> [What you will do]: Below are entries; repeat exactly, and nothing else, the lines from the one holding "Task: Open the 访问地图 submenu item" through the one holding "Task: Click the", inclusive. Leave the pictures out.

::: Given data

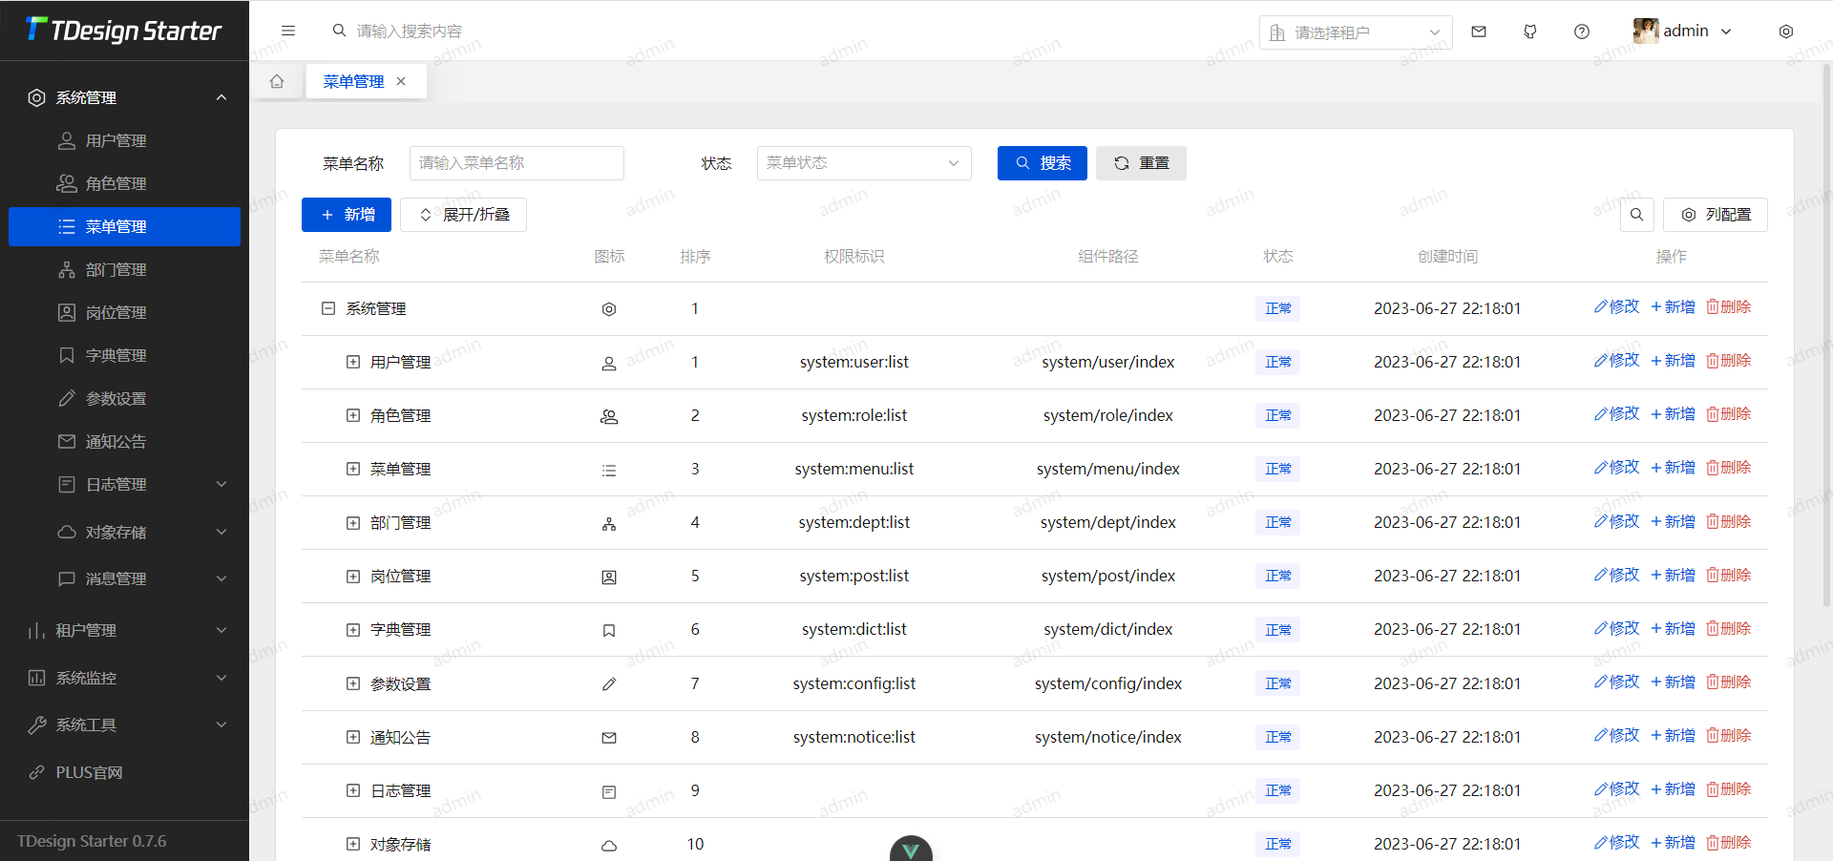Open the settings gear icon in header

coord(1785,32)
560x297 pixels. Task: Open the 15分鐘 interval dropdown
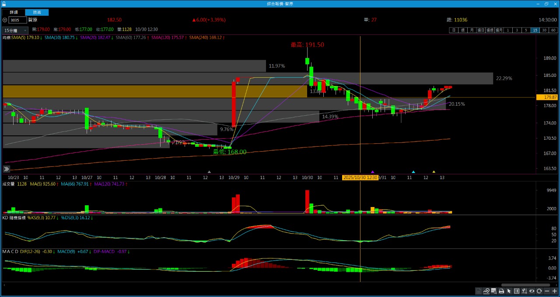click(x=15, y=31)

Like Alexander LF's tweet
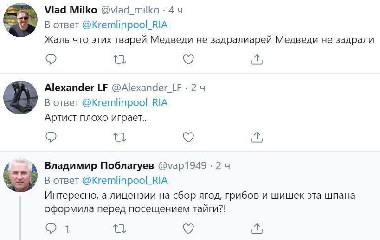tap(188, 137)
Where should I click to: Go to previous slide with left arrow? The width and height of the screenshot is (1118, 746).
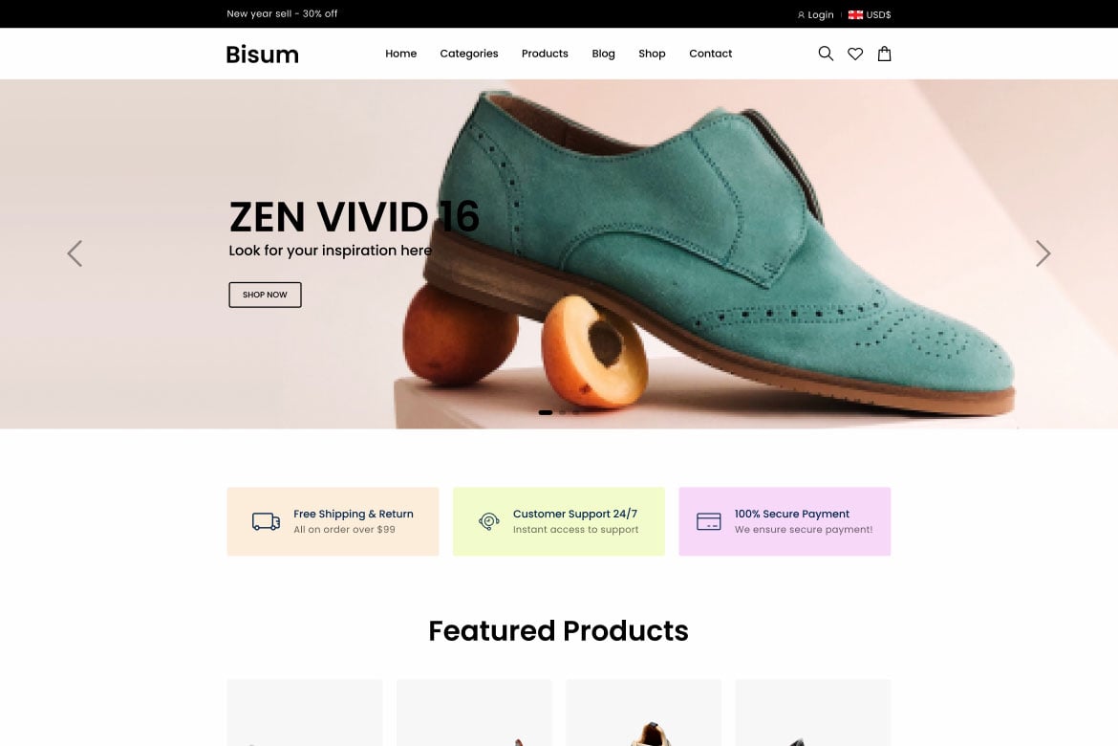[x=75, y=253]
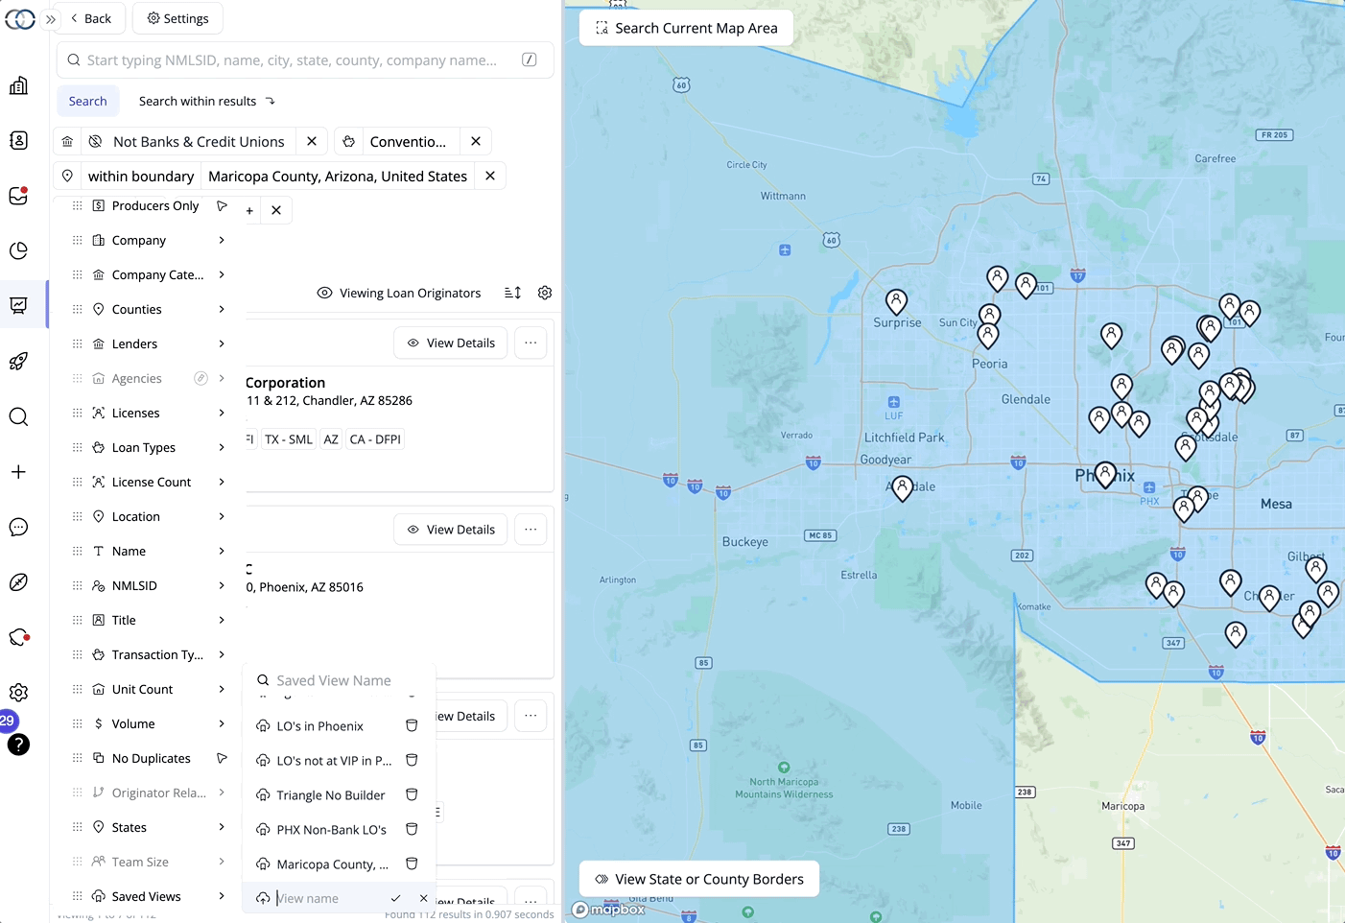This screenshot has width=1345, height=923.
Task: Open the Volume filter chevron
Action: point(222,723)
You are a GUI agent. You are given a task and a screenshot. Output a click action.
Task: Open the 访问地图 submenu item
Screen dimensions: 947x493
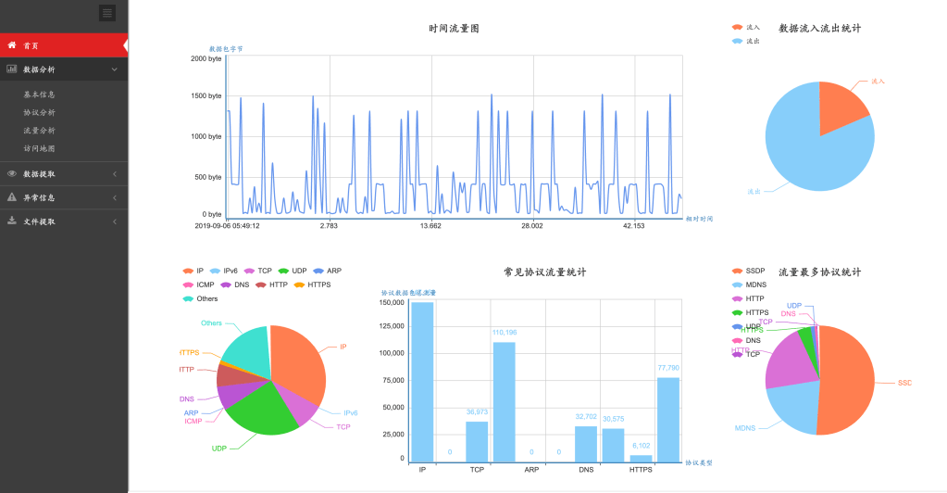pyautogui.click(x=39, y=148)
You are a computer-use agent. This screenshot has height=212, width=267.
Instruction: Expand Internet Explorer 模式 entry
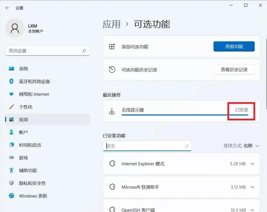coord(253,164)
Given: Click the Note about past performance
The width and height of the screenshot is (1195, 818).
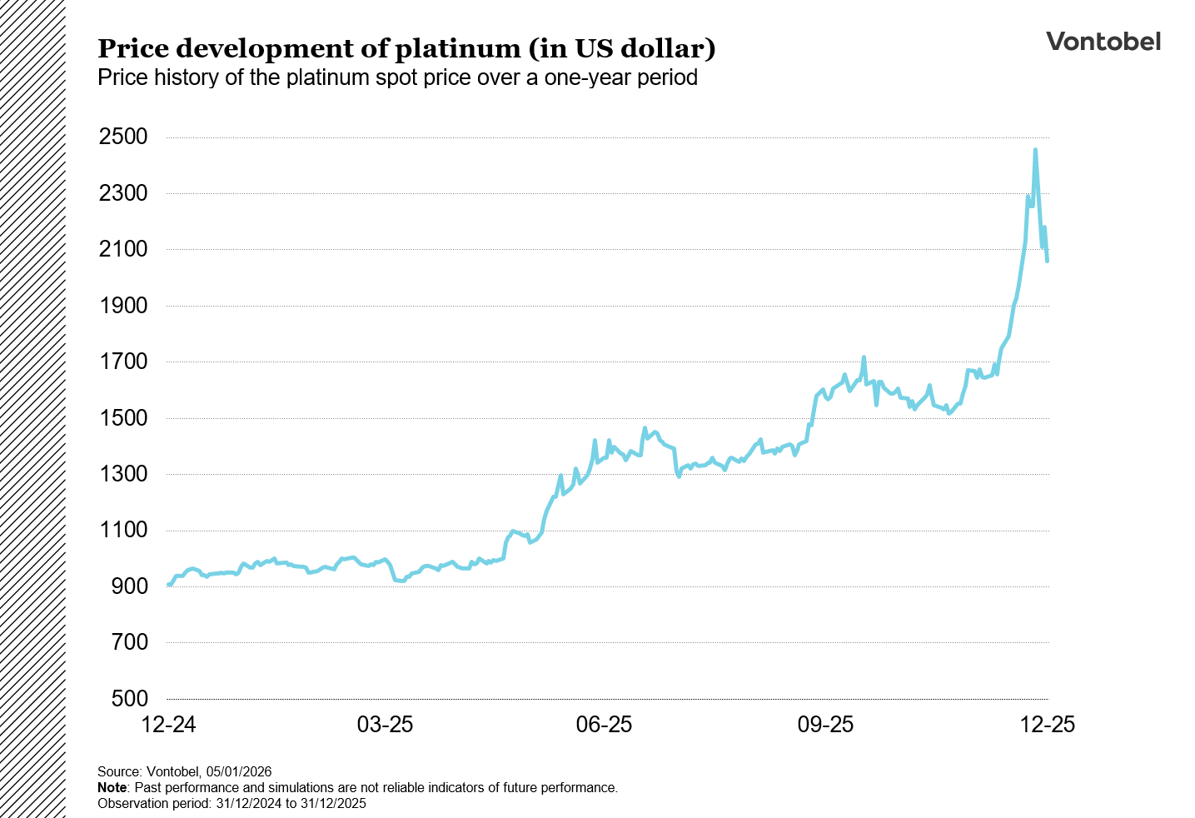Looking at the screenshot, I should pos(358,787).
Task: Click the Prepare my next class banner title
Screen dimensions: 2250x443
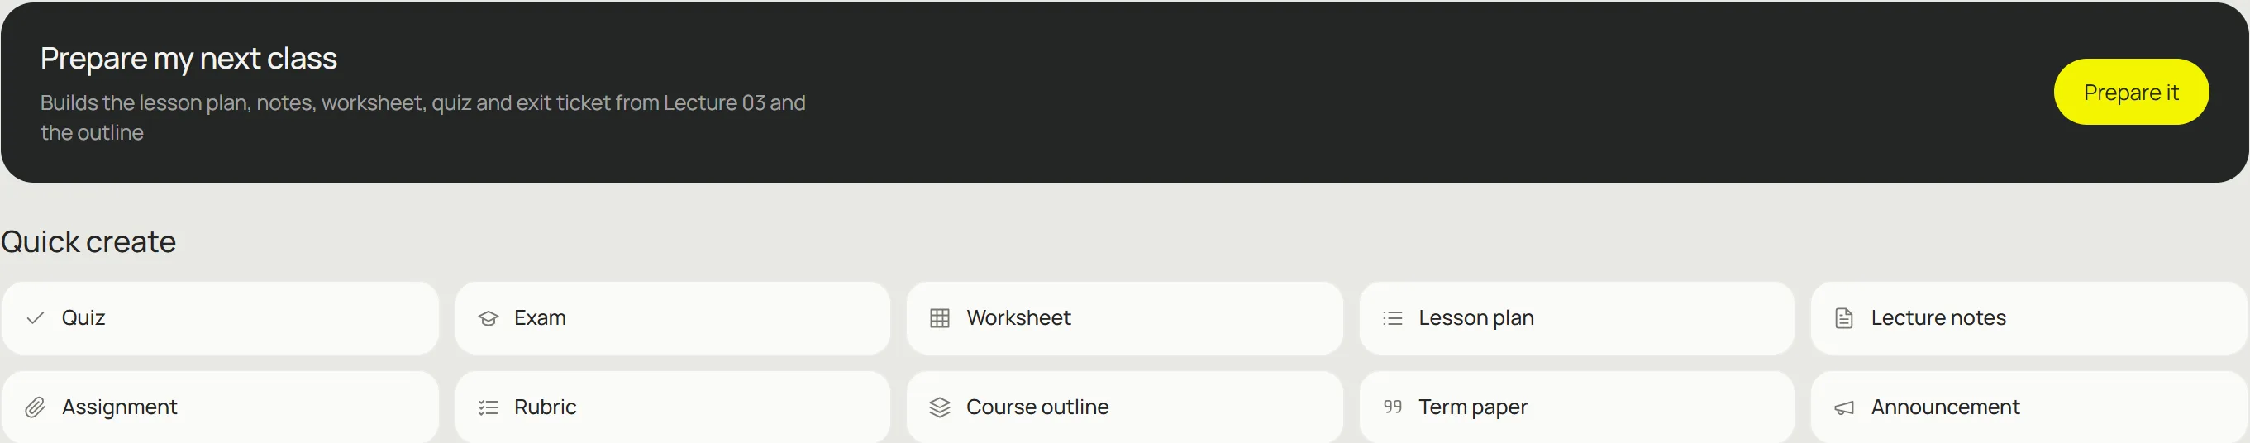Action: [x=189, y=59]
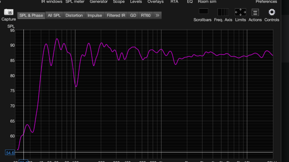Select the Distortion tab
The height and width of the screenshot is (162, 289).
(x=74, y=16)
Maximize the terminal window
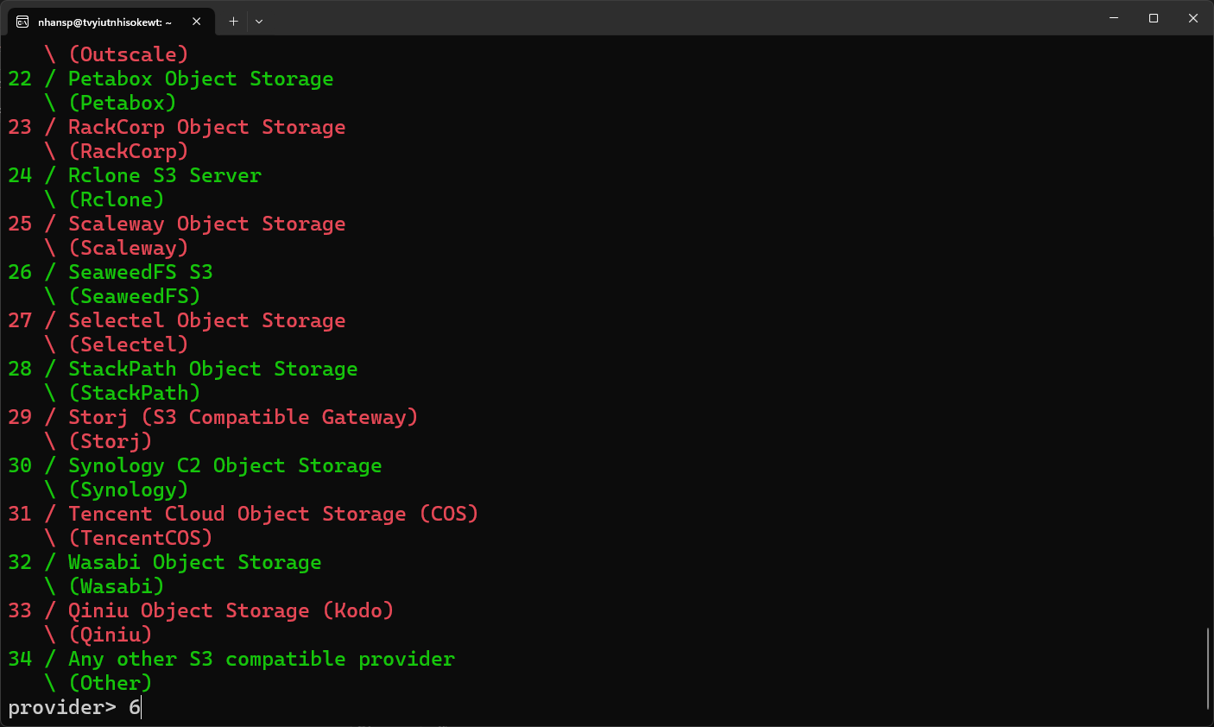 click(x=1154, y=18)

::::::

> [Solution below]:
Task: Open the 访问地图 submenu item
Screen dimensions: 947x493
pyautogui.click(x=39, y=148)
You are a computer-use agent. This screenshot has height=212, width=267.
Instruction: Expand Internet Explorer 模式 entry
coord(253,164)
Given: Click the Note about past performance
The width and height of the screenshot is (1195, 818).
Looking at the screenshot, I should pos(358,787).
Task: Click the Prepare my next class banner title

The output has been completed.